Nicholas KaldorOne of Cambridge's foremost economists in the post-war period
Date of Birth: 12.05.1908
Country: Great Britain |
Nicholas Kaldor: A Biography
Nicholas Kaldor, Baron Kaldor (born Káldor Miklós), was born on May 12, 1908, in Budapest, Hungary. He received his education in Budapest, Berlin, and the London School of Economics, where he later began his teaching career.
After serving in the military during World War II, Kaldor held a high position in the Economic Commission for Europe. From 1964, he served as an advisor to the Labour government in the United Kingdom and was a consultant in several other countries, playing a key role in the development of early value-added tax (VAT) memoranda. In 1966, he became a professor of economics at the University of Cambridge. In 1974, Kaldor was awarded a life peerage.

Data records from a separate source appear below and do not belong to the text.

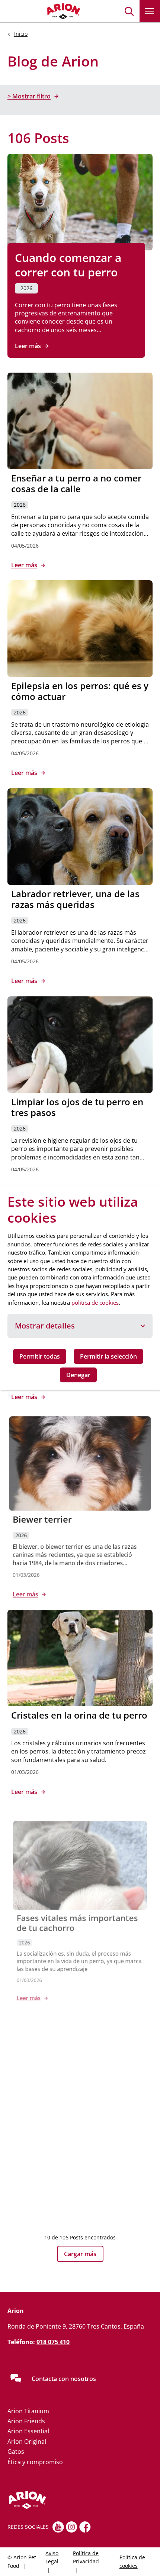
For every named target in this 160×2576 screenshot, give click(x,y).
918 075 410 (53, 2342)
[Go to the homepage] (53, 2500)
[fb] (85, 2527)
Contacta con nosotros (64, 2379)
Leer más (28, 346)
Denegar (78, 1375)
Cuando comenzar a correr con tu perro (68, 264)
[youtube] (58, 2527)
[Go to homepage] (44, 11)
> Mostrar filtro (29, 96)
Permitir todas (39, 1356)
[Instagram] (71, 2527)
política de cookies (95, 1302)
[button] (129, 11)
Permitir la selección (108, 1356)
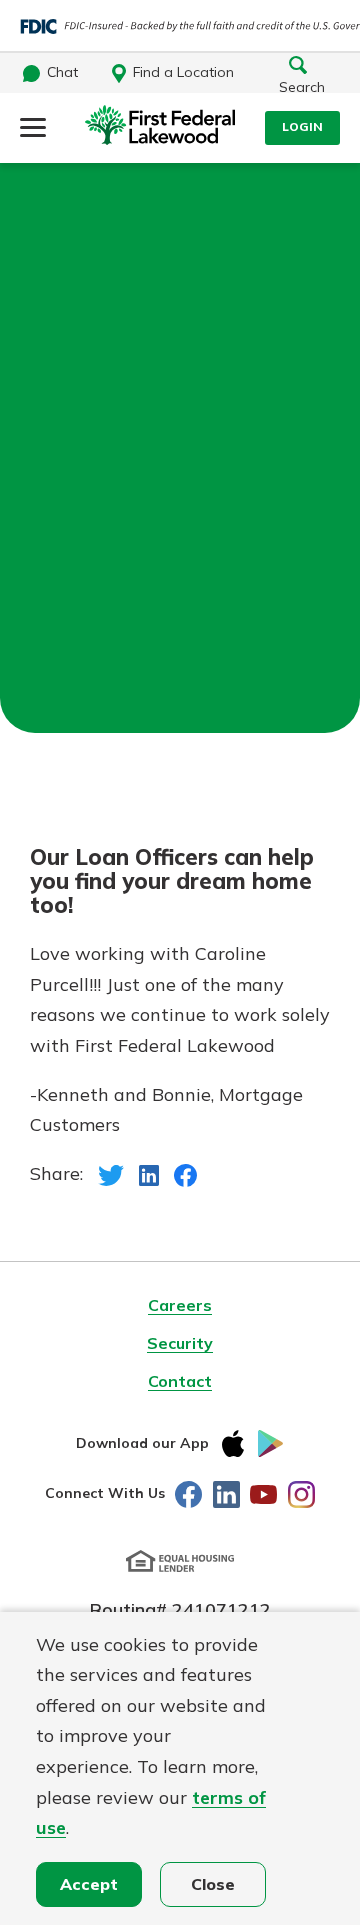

Kaldor is known for developing the famous Kaldor-Hicks efficiency criterion, a modified version of the Pareto optimality principle. This criterion suggests that a transition from one economic state to another increases overall welfare if those who benefit from the transition are potentially able to compensate those who are worse off. He also contributed to the development of the simplest dynamic model, the cobweb model, used to demonstrate the price formation process in competitive markets. Kaldor argued that there are certain regularities observed during economic growth, known as the Kaldor technical progress curve. He introduced the concept of 'convenience yield' related to commodity markets and was involved in the initial development of the theory of storage, which was primarily undertaken by Holbrook Working.
Kaldor was married to Clarissa Goldsmith, a prominent figure in the Cambridge community, and together they raised four daughters. One of their daughters, Frances Stewart, became a professor of development economics at the University of Oxford, while another, Mary Kaldor, became a professor of human security at the London School of Economics.
Nicholas Kaldor passed away on September 30, 1986, in Papworth Everard, Cambridgeshire, at the age of 78.